YOUR INSTRUCTIONS: Please copy the part of the listing that opens with the line containing "Task: Open the Cadeaubonnen samenvoegen link" and closes with the line containing "The width and", reproducing each of those lines exactly and nothing else.

EXCERPTED DATA:
---

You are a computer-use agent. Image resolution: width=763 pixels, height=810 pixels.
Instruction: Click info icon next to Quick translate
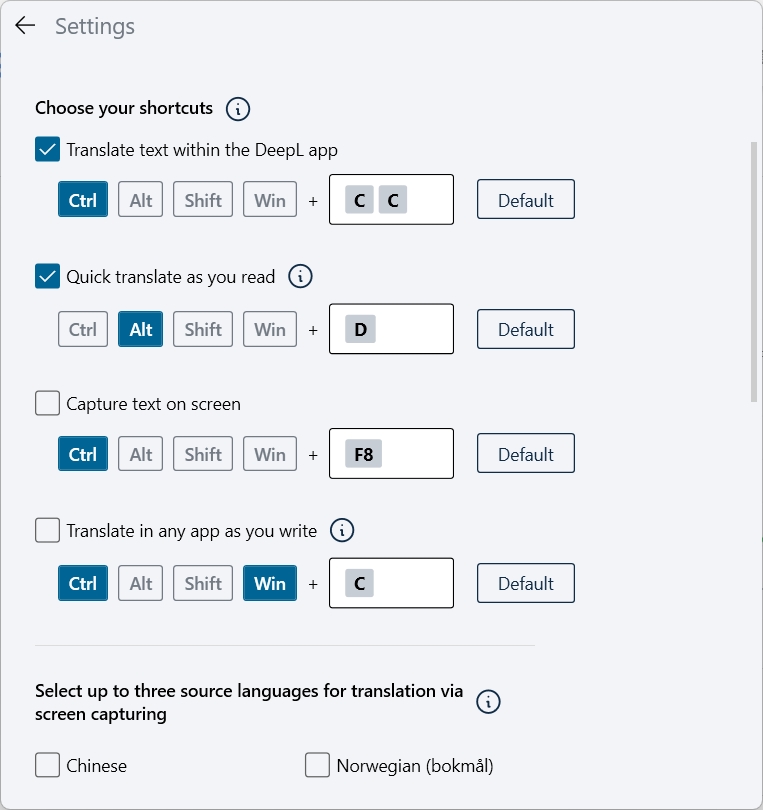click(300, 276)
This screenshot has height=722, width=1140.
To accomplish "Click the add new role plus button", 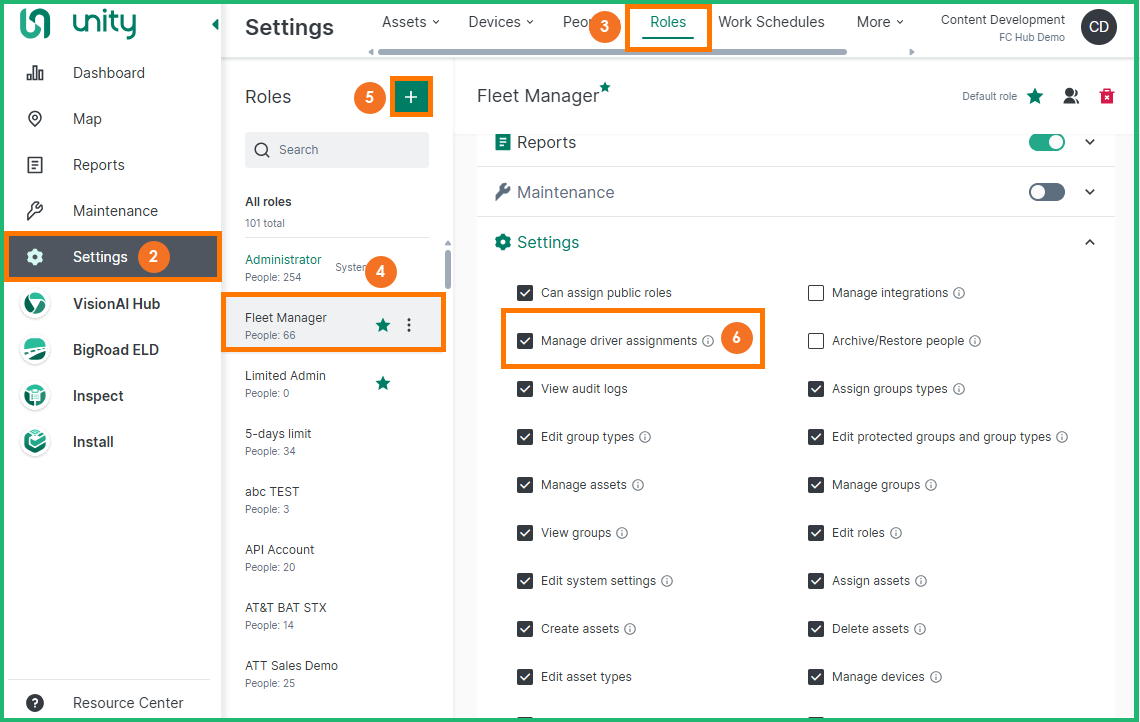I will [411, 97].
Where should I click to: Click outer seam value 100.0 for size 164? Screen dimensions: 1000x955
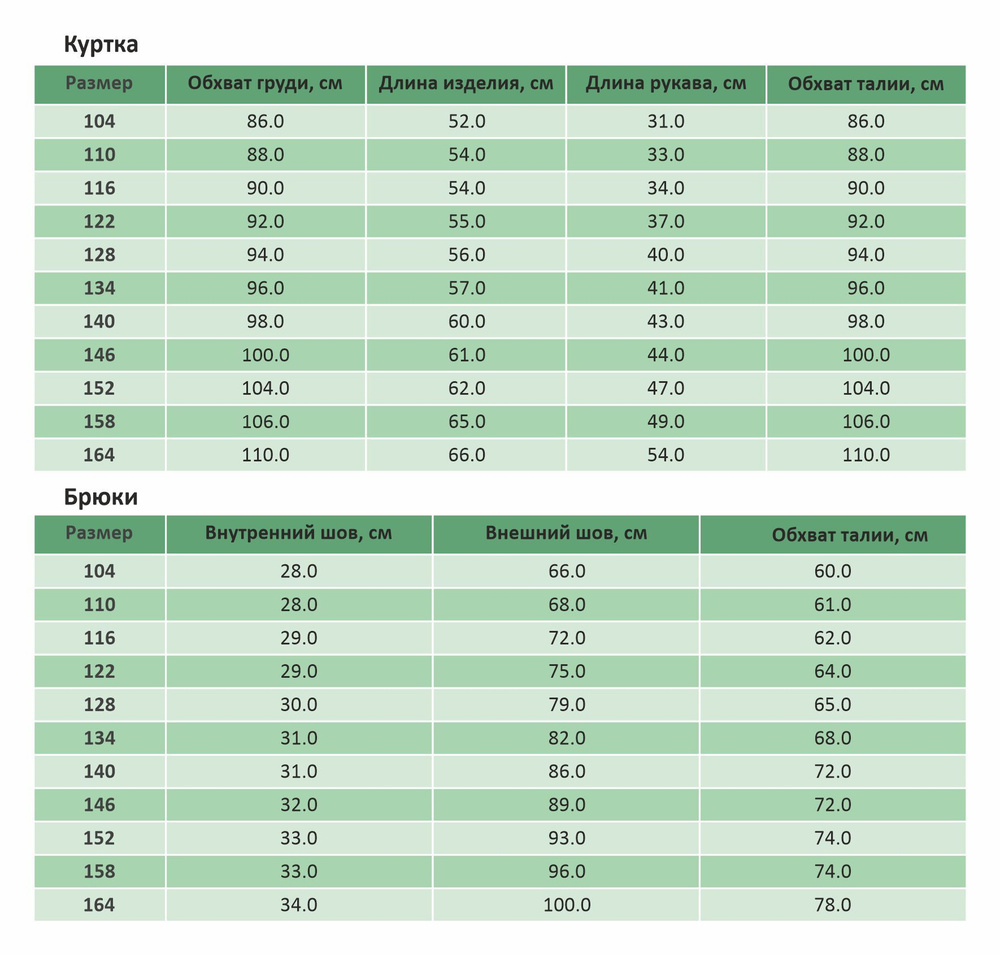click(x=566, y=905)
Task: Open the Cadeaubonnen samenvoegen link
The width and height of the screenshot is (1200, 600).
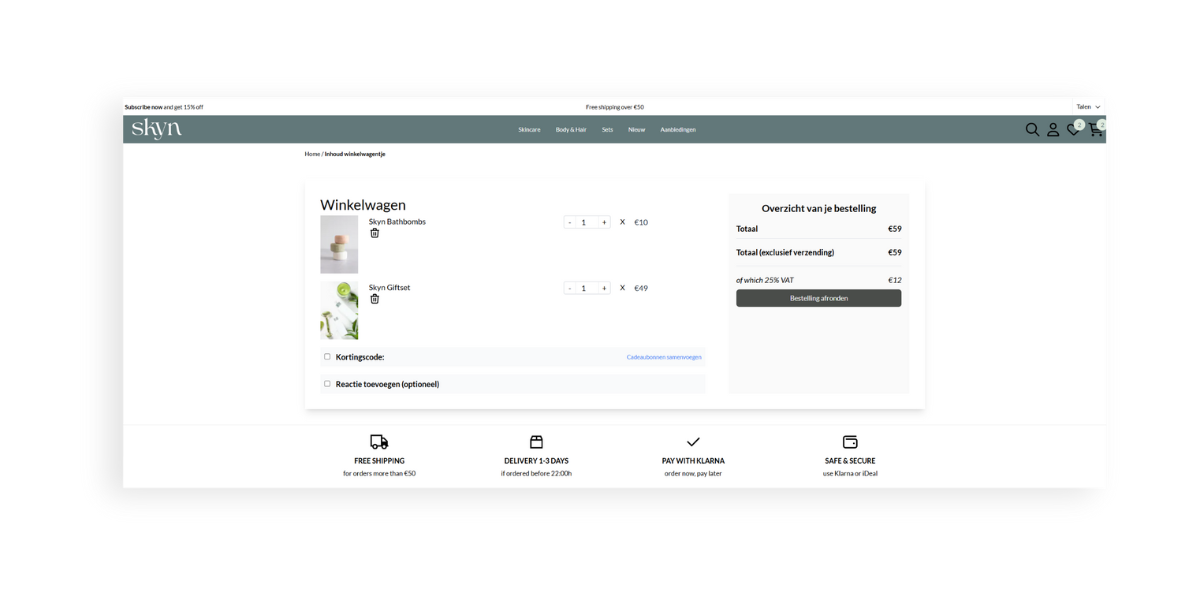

---

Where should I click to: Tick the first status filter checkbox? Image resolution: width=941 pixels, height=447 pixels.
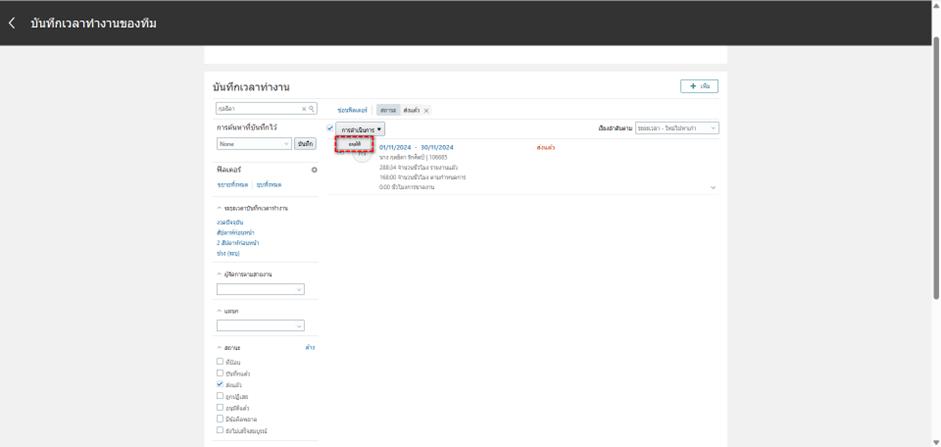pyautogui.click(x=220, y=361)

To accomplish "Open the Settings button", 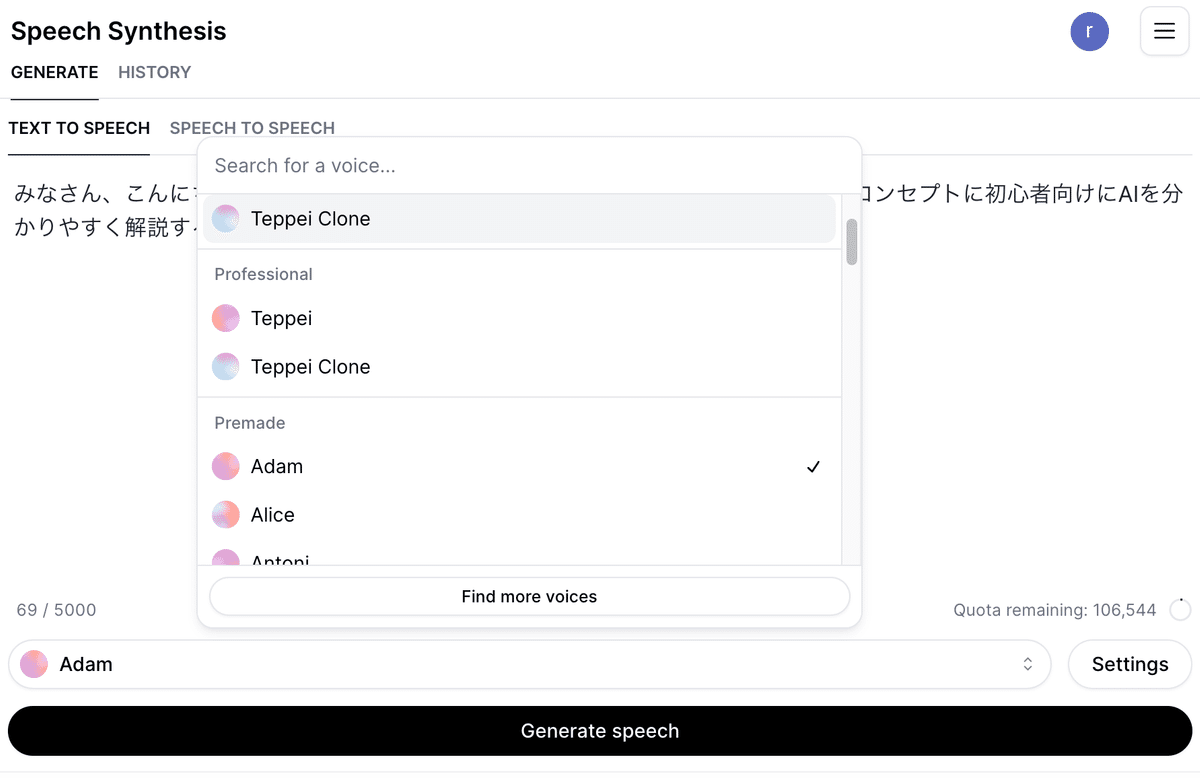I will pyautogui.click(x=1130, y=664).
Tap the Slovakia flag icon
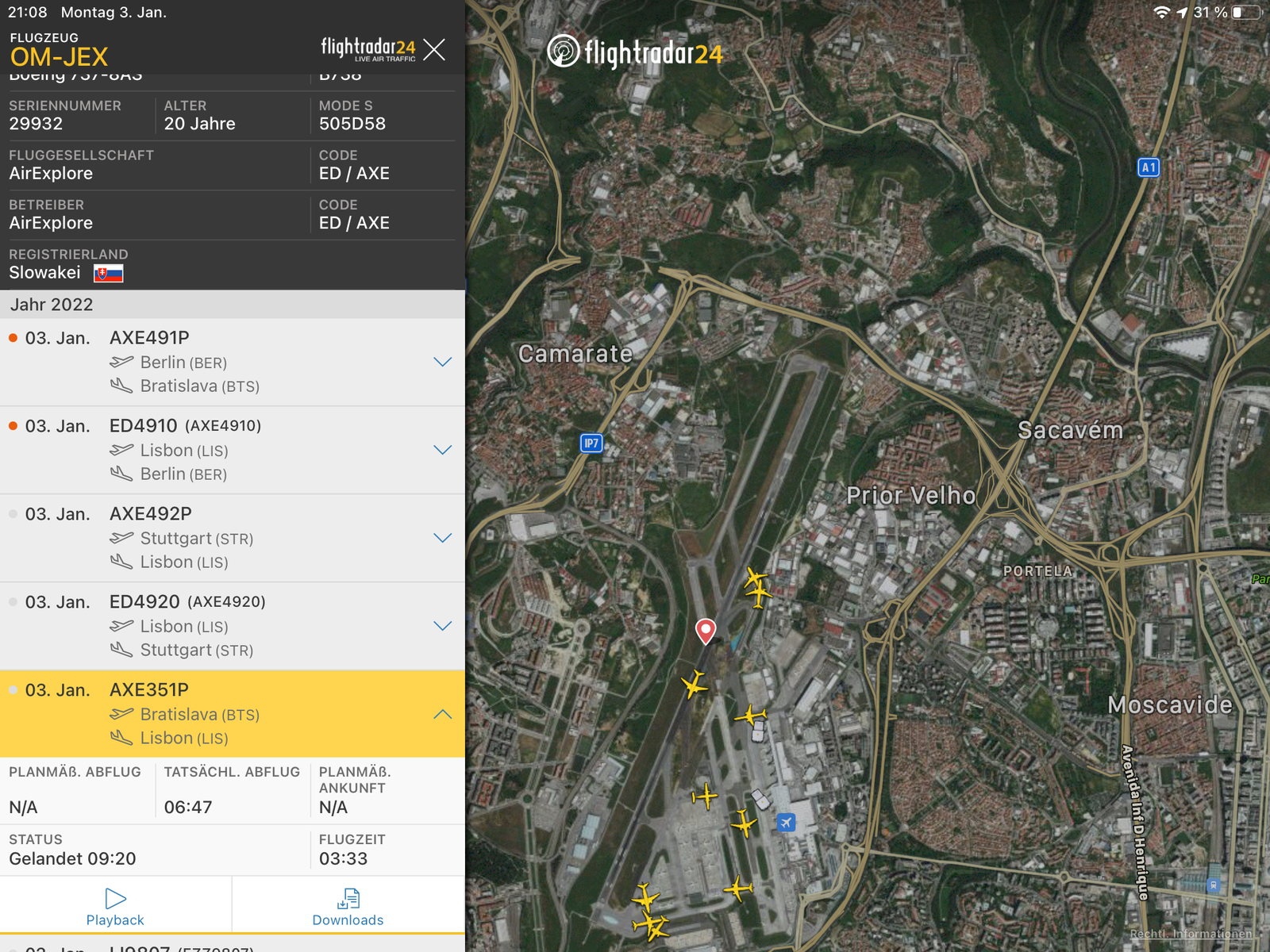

---

THE SOLUTION:
Task: Open the Cadeaubonnen samenvoegen link
The width and height of the screenshot is (1200, 600).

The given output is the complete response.